The present invention relates to a gas turbine combustor. More specifically, the present invention relates to a dual fuel injection system for a low Nox combustor.
In a gas turbine, fuel is burned in compressed air, produced by a compressor, in one or more combustors. Traditionally, such combustors had a primary combustion zone in which an approximately stoichiometric mixture of fuel and air was formed and burned in a diffusion type combustion process. Additional air was introduced into the combustor downstream of the primary combustion zone. Although the overall fuel/air ratio was considerably less than stoichiometric, the fuel/air mixture was readily ignited at start-up and good flame stability was achieved over a wide range in firing temperatures due to the locally richer nature of the fuel/air mixture in the primary combustion zone.
Unfortunately, use of such approximately stoichiometric fuel/air mixtures resulted in very high temperatures in the primary combustion zone. Such high temperatures promoted the formation of oxides of nitrogen ("NOx"), considered an atmospheric pollutant. It is known that combustion at lean fuel/air ratios reduces NOx formation. Such lean burning, however, requires that the fuel be well distributed throughout the combustion air without creating any locally rich zones.
Gas turbines are capable of operating on both gaseous and liquid fuels.
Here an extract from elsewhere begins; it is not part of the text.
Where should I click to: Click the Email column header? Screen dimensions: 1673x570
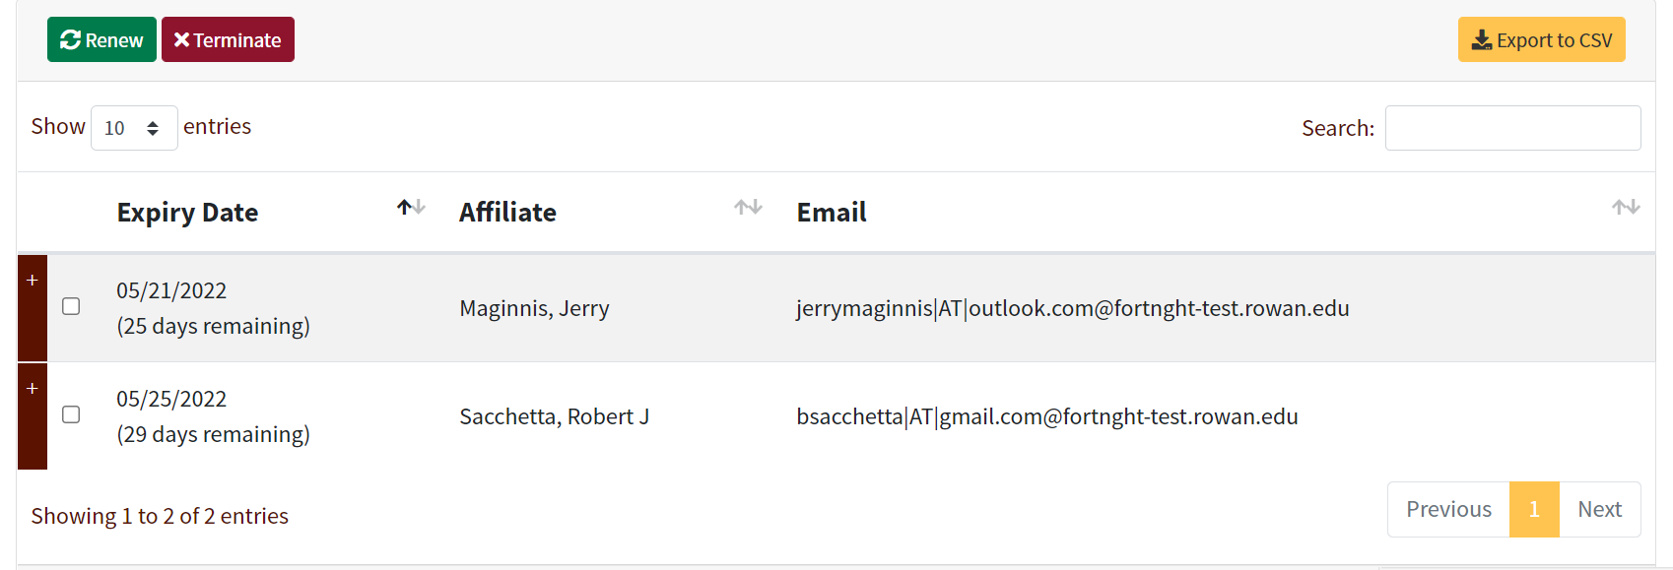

Unfortunately, the geometry associated with such fuel distribution requires a complex structure that makes the incorporation of a dual fuel capability into the combustor extremely difficult.
It is therefore desirable to provide a combustor that is capable of stable combustion with very lean mixtures of fuel and air, so as to reduce the formation of NOx, and that is capable of operation on liquid as well as gaseous fuel.